Penangkapan terhadap Bupati Lombok Barat tersebut melibatkan 18 orang lainnya, termasuk pejabat daerah, pihak swasta, dan staf pribadi. Mereka diamankan dalam OTT yang dilakukan oleh tim KPK untuk mendalami lebih lanjut dugaan praktik rasuah. Tujuh orang di antaranya, termasuk Bupati, dibawa ke Gedung Merah Putih KPK di Jakarta untuk pemeriksaan intensif terkait kasus ini.
Dalam operasi senyap itu, penyidik KPK berhasil menyita uang tunai senilai ratusan juta rupiah dalam berbagai pecahan mata uang rupiah. Selain itu, dokumen-dokumen penting terkait proyek pengadaan di Pemerintah Kabupaten Lombok Barat juga turut diamankan sebagai barang bukti. Kasus dugaan suap yang menyeret Bupati Lombok Barat ini kini telah naik ke tahap penyidikan.
Perkara ini diduga kuat berkaitan dengan penerimaan suap dan gratifikasi yang dilakukan oleh sang bupati. KPK mengindikasikan adanya benturan kepentingan dalam proyek pengadaan di Pemkab Lombok Barat.
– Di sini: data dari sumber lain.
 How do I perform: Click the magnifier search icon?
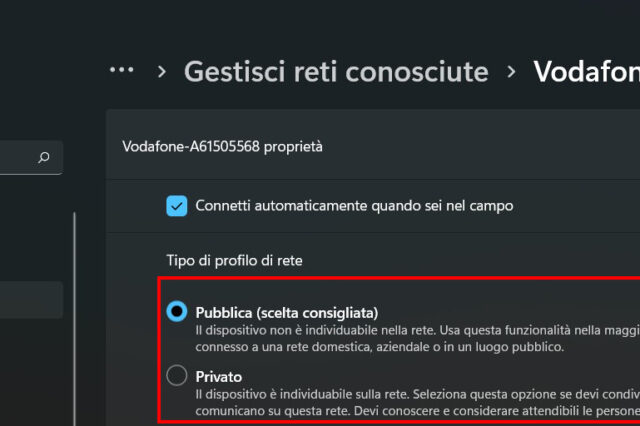tap(44, 158)
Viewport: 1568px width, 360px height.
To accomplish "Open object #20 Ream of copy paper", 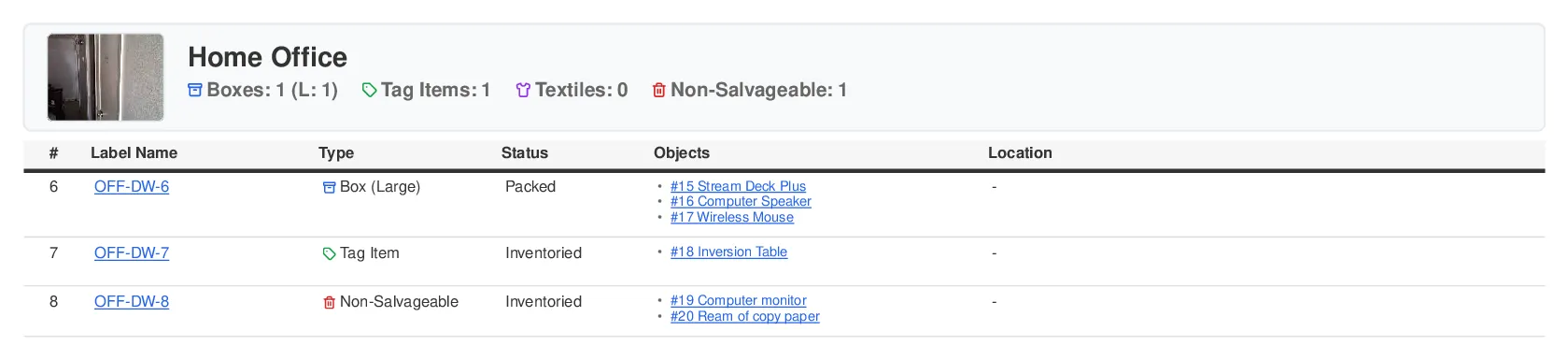I will [x=745, y=316].
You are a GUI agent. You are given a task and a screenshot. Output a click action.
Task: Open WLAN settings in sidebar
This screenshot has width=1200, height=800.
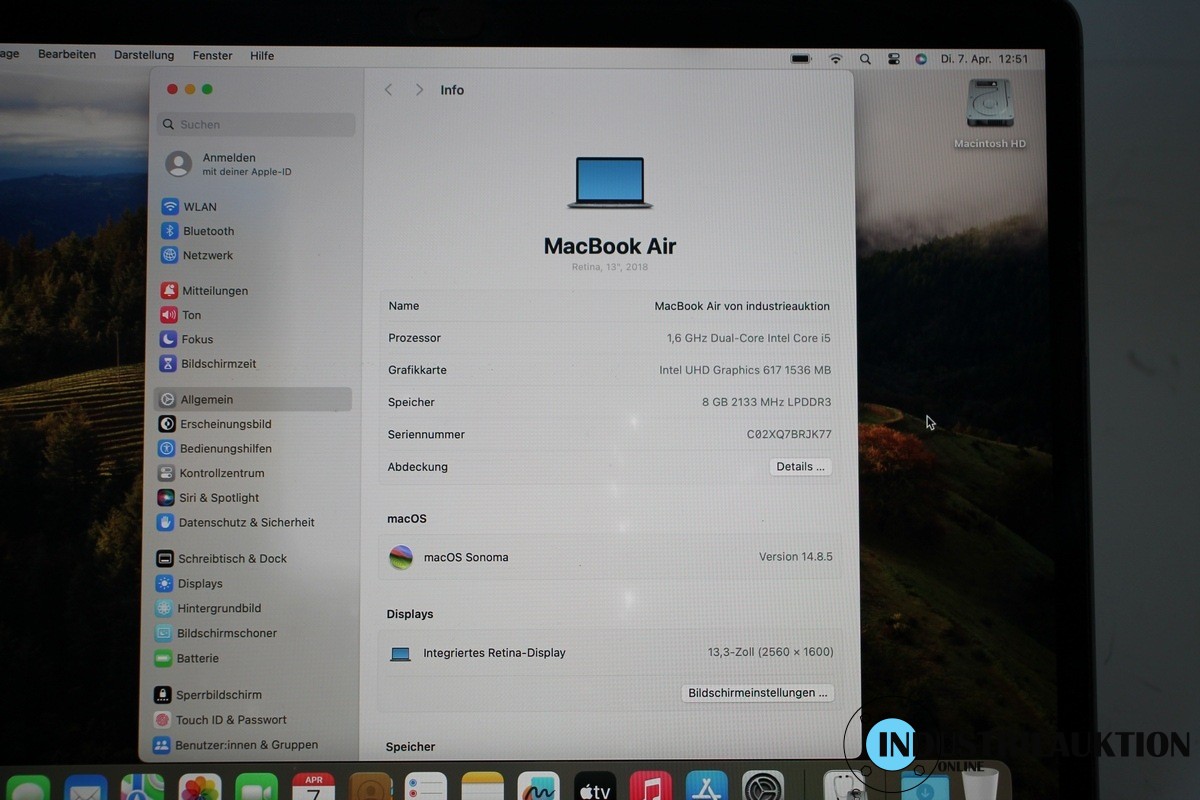[199, 207]
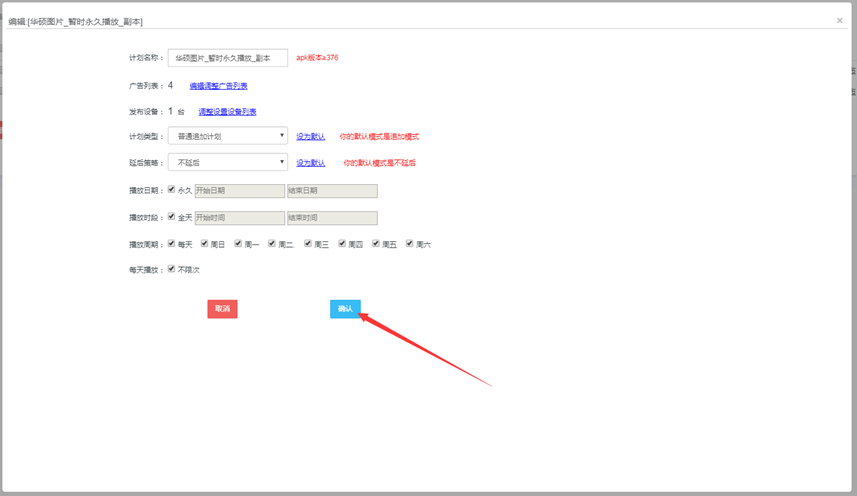857x496 pixels.
Task: Open the 调整设置设备列表 link
Action: (x=227, y=112)
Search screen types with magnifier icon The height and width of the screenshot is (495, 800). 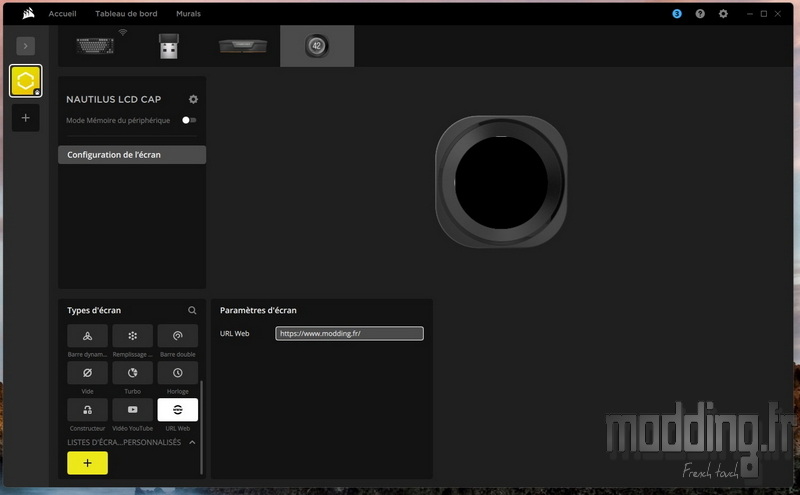tap(192, 311)
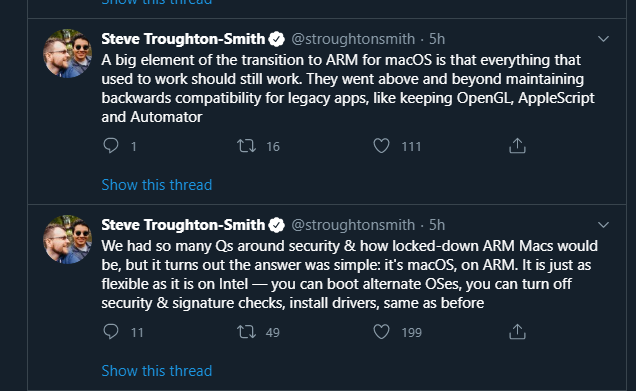Share the tweet about backwards compatibility

(517, 146)
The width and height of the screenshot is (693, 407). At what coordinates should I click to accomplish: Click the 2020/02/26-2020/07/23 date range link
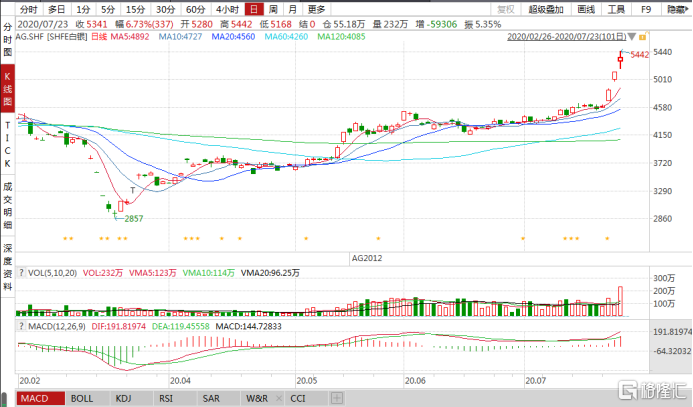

Potensi pasal yang akan dikenakan kepada Bupati Lombok Barat Lalu Ahmad Zaini adalah Pasal Suap dan Gratifikasi sesuai dengan Undang-Undang Nomor 31 Tahun 1999 juncto Undang-Undang Nomor 20 Tahun 2001 tentang Pemberantasan Tindak Pidana Korupsi.
“Malam tadi sudah dilakukan ekspose dan diputuskan bahwa perkara ini naik ke tahap penyidikan,”, kata Budi Prasetyo, Juru Bicara KPK.
“Benar, Bupati Lombok Barat Lalu Ahmad Zaini ditangkap dalam OTT pada Senin siang,”, kata Fitroh Rohcahyanto, Wakil Ketua KPK.
“Perkara ini diduga berkenaan dengan penerimaan yang dilakukan oleh bupati terkait dengan proyek-proyek yang ada di lingkungan Kabupaten Lombok Barat,”, kata Budi Prasetyo, Juru Bicara KPK.
Kasus Operasi Tangkap Tangan (OTT) ini menegaskan kembali komitmen Komisi Pemberantasan Korupsi (KPK) dalam memberantas praktik korupsi di berbagai daerah. Dengan ditetapkannya Bupati Lombok Barat sebagai tersangka, proses hukum akan terus berlanjut ke tahap penyidikan yang lebih mendalam. Barang bukti berupa uang ratusan juta rupiah dan dokumen proyek semakin memperkuat dugaan adanya suap dan gratifikasi dalam kasus ini.